Photo of Mark ButlerMark Butler (Hindmarsh, Australian Labor Party, Minister for Health and Aged Care) Share this | | Hansard source

I thank the member for Macnamara for his question. I know he's been closely engaged with his community about the impact of the global outbreak of monkeypox here in Australia, and he's closely engaged with me as well.

It's only been 13 weeks since the first case of monkeypox outside the endemic countries in Africa, which have experienced that virus for many years, was notified in the UK. In that time more than 25,000 cases have been reported across 76 different countries outside of Africa, countries that have not experienced monkeypox before. More than 6,000 cases have been reported in the US, almost 3,000 in the UK and more than 4,000 in Spain.

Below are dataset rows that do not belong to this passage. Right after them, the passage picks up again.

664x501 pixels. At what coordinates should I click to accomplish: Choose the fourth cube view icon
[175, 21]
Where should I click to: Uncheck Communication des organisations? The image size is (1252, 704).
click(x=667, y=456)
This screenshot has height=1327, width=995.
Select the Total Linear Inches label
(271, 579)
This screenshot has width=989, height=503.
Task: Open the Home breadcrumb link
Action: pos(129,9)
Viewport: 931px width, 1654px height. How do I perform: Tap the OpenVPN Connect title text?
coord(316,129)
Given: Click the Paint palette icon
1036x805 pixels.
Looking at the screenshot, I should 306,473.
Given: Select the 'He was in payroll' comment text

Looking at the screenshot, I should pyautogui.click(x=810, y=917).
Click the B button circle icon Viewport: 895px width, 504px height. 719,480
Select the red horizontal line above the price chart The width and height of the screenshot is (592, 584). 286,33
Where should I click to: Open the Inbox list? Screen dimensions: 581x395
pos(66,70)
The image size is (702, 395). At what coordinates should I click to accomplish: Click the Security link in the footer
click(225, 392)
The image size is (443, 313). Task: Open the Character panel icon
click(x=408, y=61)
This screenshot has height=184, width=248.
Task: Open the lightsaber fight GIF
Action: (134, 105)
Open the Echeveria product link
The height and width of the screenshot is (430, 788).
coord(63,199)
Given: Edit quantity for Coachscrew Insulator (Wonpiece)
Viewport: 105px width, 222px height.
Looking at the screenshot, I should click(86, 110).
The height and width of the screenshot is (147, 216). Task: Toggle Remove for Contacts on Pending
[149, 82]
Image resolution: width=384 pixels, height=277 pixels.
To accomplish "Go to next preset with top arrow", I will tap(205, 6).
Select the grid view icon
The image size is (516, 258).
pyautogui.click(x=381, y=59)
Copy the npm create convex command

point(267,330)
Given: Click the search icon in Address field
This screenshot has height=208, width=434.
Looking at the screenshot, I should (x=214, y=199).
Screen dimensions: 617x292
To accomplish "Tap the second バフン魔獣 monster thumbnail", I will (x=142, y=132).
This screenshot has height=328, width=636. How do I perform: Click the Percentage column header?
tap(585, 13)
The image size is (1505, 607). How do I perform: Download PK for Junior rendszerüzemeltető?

This is a self-limiting illness that is usually mild to moderate, but over the past week or so we have started to see reports of deaths not only in the endemic African countries. There were also four deaths in countries that have not experienced monkeypox before. Since the first case was reported here in Australia on 19 May, 58 cases have been reported in Australia. On the day after that first report, 20 May, the Department of Health and Aged Care began negotiations with Bavarian Nordic, the company that manufactures the new third-generation vaccine for monkeypox. Since that time, there have been 27 meetings with that company in a very competitive, highly constrained global market, and I'm pleased to announce that we have secured the supply of 450,000 doses of this new state-of-the-art vaccine for Australia. That will provide not just pre-exposure protection, as a vaccine would be expected to do, but also post-exposure treatment for people who have contracted the virus.

We'll be rolling out that vaccine through state and territory clinics, and I thank the states and territories for their very constructive engagement over recent weeks. We've also been working over recent weeks to increase clinical awareness and clinical capability to identify, isolate and treat cases as quickly as possible.

I want to mention community engagement, though, because the member for Macamara has been very focused on this. It's important to say that any person can contract monkeypox, but across the world it has particularly affected gay, bisexual and other men who have sex with men, so we've been closely engaged with organisations like AFAO, the Australian Federation of AIDS Organisations, and the clinicians at ASHM, leveraging their networks and the capability that they've built up over the last four decades to make sure that communities across Australia have maximum awareness and are able to take up the opportunities that we've been able to secure over the course of this week.